Que Varandas esteja abstruso no seu gabinete, quiçá preocupado com o seu director clínico, já estamos habituados. Infelizmente a sua postura é essa e nem outra coisa dele se pode esperar. Agora a posição do Presidente da Liga que tem sido, a meu ver, frágil e até inconsequente, provoca-me estupefacção.

Escrevi há umas semanas que devia ser dada a Pedro Proença uma última oportunidade de seguir à frente dos destinos da Liga de Clubes. Neste momento considero que o seu tempo está a esgotar-se. A sua incapacidade para liderar e influenciar tem sido confrangedora. O Presidente da Liga não pode vestir o papel de árbitro nesta matéria. Tem de ser protagonista. As desmandas da senhora da DGS estão a dar cabo do Desporto em Portugal e do futebol profissional. Estar na linha da frente a defender os Clubes, os seus interesses e a sua sustentabilidade. Foi para isso que o elegeram. Caso se confirme o absurdo adiamento do jogo do Sporting CP, o mesmo põe em causa o planeamento competitivo da nossa equipa e as rotinas de jogo essenciais para quem está a poucos dias de uma eliminatória europeia com o Aberdeen da Escócia. Fazer este jogo com o Gil Vicente em competição “a doer” era importantíssimo para a nossa equipa. O apuramento do Sporting CP para o playoff e posterior entrada da fase de grupos da Liga Europa é muito importante para o prestígio do Clube, para a sua debilitada saúde financeira, para o nosso ranking europeu e do futebol português. Mesmo que Varandas se encolha e não tuja nem muja, o Presidente da Liga, que tem outra experiência e responsabilidades, não pode aceitar estas intromissões. Tinha de ter tomado medidas de antecipação, uma posição de força em defesa da competição, desde logo e porque não, pedir a demissão da senhora da DGS. Não chega apelar de forma medrosa, comprometida e titubeante que quer publico nos estádios. Muito menos pode aceitar ou permitir que numa competição profissional e sem público os jogos não possam ocorrer havendo um calendário a respeitar e jogadores disponíveis para competir. Está em causa a integridade e credibilidade de um campeonato. Espero que nas próximas horas haja uma reversão desta medida e que Pedro Proença demonstre que tem algum peso político e de influência para defender os seus. Se assim não for tenho que reconhecer o meu erro de apreciação sobre a capacidade dele enquanto dirigente máximo da Liga de Clubes.

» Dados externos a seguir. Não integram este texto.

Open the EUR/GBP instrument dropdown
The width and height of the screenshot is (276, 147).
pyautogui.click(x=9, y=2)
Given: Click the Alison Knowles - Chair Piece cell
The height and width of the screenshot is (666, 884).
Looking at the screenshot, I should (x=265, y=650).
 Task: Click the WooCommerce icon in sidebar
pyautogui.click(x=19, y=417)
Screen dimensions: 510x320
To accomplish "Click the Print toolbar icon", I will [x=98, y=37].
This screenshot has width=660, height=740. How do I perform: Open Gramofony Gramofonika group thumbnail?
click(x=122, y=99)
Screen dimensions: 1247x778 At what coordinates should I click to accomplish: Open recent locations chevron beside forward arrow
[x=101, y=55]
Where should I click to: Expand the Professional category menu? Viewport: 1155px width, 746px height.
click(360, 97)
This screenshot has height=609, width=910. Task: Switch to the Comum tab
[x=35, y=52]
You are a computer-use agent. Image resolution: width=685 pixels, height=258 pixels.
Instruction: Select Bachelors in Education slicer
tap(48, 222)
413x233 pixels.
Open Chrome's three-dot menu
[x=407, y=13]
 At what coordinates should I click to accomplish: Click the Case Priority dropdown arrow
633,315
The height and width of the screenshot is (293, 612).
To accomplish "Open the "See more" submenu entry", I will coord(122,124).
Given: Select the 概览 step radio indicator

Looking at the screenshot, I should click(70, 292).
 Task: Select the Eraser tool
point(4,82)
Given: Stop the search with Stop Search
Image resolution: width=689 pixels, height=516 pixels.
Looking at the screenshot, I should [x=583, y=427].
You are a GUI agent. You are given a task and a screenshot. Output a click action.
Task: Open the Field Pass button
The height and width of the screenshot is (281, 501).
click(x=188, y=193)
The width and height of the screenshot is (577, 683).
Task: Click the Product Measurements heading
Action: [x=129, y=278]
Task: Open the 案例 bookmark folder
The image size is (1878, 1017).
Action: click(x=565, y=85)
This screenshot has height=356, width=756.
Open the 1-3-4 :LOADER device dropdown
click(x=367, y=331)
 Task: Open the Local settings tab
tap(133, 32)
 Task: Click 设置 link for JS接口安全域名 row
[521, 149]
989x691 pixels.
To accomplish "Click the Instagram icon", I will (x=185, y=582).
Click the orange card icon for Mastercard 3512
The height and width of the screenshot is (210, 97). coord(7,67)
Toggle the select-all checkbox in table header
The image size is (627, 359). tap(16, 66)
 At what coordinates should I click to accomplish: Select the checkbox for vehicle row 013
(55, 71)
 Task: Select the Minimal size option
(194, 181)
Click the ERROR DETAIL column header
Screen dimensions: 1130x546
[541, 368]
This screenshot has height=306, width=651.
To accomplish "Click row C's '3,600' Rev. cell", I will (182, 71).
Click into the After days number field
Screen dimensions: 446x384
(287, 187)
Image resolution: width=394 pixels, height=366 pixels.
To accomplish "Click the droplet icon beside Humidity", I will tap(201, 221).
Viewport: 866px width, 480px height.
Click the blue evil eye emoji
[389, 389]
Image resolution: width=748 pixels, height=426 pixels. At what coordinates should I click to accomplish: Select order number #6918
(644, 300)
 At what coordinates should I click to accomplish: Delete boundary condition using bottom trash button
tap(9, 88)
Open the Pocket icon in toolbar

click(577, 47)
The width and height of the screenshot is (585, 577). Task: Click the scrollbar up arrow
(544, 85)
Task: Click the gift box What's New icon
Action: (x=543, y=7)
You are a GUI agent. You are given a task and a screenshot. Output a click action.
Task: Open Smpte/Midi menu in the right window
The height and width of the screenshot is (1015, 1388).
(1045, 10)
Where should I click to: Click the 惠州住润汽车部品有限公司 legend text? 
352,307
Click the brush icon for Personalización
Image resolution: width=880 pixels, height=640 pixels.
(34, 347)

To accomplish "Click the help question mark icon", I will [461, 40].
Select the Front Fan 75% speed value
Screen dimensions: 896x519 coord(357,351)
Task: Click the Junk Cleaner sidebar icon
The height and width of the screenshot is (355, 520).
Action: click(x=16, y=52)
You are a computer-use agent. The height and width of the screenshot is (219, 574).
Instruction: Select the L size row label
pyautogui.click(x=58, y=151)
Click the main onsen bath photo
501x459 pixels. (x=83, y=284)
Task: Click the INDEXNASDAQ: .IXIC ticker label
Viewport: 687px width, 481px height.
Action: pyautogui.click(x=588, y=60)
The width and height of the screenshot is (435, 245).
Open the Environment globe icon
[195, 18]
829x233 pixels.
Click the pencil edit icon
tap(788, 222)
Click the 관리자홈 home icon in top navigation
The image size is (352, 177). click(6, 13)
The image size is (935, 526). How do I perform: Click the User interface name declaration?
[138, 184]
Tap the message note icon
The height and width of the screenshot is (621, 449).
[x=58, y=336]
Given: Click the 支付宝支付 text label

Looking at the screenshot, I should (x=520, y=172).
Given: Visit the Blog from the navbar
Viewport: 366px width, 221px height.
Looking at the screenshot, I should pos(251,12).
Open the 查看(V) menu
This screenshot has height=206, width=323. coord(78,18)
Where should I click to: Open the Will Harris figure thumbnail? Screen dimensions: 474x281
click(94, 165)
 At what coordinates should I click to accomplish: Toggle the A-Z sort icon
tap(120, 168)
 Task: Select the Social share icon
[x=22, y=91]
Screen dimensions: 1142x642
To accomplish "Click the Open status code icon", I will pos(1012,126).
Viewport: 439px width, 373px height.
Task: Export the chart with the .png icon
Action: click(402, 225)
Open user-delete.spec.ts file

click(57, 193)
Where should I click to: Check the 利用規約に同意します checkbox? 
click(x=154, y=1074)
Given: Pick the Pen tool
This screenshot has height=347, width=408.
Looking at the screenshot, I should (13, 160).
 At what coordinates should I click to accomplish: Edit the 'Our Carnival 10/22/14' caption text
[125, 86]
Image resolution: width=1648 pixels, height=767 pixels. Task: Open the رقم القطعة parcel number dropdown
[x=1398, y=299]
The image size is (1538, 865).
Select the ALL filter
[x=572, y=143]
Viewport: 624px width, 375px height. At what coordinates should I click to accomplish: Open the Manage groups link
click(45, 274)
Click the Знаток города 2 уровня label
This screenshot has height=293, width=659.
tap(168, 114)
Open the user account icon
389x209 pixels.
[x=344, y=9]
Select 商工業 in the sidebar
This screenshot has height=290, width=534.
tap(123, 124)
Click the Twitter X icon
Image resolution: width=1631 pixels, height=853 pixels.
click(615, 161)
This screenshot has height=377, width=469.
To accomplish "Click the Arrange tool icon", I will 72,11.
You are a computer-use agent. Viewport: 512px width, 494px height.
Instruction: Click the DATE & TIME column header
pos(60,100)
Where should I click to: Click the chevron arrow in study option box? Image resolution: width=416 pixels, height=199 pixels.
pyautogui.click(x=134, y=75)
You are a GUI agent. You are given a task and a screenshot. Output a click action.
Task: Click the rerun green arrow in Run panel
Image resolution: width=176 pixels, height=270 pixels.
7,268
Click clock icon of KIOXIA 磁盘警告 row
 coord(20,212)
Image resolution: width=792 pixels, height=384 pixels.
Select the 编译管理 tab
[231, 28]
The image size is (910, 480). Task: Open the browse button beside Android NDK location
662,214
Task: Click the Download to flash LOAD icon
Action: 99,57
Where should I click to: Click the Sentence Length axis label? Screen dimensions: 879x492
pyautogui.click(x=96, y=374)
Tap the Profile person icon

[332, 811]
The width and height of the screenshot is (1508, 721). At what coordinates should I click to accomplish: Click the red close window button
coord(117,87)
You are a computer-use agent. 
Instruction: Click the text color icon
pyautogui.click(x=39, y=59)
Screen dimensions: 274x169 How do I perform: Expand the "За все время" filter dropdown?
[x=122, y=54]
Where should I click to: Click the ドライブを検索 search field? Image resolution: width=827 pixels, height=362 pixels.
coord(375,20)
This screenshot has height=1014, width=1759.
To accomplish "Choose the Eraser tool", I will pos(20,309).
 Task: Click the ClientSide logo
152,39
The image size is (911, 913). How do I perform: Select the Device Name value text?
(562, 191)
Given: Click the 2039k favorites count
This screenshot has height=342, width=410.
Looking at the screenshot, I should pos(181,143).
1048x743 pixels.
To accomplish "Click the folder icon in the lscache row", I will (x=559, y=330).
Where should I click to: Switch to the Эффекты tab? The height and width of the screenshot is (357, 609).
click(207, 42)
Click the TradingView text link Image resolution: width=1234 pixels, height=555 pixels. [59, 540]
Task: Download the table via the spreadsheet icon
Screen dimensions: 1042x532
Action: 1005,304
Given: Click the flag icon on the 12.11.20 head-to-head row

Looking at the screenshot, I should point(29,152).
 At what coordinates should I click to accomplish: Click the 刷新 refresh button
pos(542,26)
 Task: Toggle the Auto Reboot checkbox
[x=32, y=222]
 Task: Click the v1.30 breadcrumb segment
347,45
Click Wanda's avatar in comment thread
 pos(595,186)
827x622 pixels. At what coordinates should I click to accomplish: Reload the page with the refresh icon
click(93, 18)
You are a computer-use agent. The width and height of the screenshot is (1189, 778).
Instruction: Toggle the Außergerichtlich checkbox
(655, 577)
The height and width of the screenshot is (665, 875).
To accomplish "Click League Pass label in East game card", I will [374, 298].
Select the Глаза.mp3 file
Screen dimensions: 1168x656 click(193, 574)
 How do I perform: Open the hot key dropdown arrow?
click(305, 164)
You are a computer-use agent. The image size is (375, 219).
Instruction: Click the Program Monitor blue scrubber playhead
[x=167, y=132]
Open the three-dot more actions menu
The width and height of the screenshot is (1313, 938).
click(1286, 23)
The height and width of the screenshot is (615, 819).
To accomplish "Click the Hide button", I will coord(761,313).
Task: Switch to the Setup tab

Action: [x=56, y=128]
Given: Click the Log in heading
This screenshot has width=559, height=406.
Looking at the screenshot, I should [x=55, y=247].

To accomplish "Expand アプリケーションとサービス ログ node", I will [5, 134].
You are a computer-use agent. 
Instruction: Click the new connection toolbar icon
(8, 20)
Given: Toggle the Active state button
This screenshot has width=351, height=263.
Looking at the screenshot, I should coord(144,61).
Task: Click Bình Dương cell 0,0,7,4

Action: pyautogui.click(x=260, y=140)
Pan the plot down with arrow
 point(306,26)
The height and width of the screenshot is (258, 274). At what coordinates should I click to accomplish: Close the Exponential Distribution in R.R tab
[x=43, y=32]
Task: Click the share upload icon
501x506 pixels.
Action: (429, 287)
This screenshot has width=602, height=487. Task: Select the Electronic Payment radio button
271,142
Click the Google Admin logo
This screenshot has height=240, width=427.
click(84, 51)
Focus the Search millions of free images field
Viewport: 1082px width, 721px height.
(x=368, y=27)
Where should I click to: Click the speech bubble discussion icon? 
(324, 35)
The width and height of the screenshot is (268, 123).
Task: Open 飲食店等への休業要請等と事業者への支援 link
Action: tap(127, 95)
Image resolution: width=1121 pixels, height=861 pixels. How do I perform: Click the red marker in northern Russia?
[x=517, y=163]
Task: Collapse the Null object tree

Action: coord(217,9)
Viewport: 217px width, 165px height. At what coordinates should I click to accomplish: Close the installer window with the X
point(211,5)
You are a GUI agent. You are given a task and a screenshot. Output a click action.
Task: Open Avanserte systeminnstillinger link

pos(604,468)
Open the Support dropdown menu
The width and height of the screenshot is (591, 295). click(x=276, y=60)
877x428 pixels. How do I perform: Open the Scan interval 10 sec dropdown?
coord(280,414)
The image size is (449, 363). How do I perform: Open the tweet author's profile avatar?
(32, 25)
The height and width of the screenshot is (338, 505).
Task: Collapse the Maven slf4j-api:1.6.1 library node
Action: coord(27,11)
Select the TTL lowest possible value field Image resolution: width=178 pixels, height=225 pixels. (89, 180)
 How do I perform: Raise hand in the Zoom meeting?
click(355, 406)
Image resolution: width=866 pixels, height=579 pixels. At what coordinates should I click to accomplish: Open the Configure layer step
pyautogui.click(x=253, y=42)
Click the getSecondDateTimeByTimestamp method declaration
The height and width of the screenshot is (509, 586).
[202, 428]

Uma última nota para os grupos organizados de adeptos do Sporting CP, vulgo claques. Durante os anos que privei, enquanto responsável da direcção do Clube com o pelouro dos Núcleos, com os seus dirigentes e staff, tivemos sempre uma relação cordial e de respeito. Mesmo quando os resultados desportivos eram menos favoráveis e nos cruzávamos após os jogos nas estações de serviço por esse País fora, os seus dirigentes e restantes adeptos tinham para connosco uma atitude compreensiva de quem percebia que a desilusão como sportinguistas era mútua e sentida. Sou testemunha do esforço e dedicação das claques ao longo dos anos para servir o Sporting CP, apoiando sempre e em todos os momentos as nossas equipas. Não vou tecer considerações sobre se estas pessoas são melhores ou piores que outras. O que posso dizer é que o respeito e consideração sempre imperaram e devo até acrescentar que sentia que estavam presentes e atentos para nos socorrer, caso algum de nós dirigentes se visse em algum aperto em virtude dessa nossa condição. Estou por isso solidário com a Juventude Leonina e o Directivo XXI quanto a manterem-se nas suas sedes. Aproveito para enviar as minhas cordiais saudações leoninas ao Nuno Mendes, Samico, Ricardo Correia, Sérgio Gordini entre outros da Juve bem como ao Filipe Ribeiro, Mauro Mateus, entre outros do Directivo. Aproveito para também saudar a Brigada que celebrou recentemente o seu aniversário, na pessoa do Pedro Ferreira.

Que possamos em breve voltar todos aos Estádios, Pavilhões e Pistas para apoiar o nosso Sporting!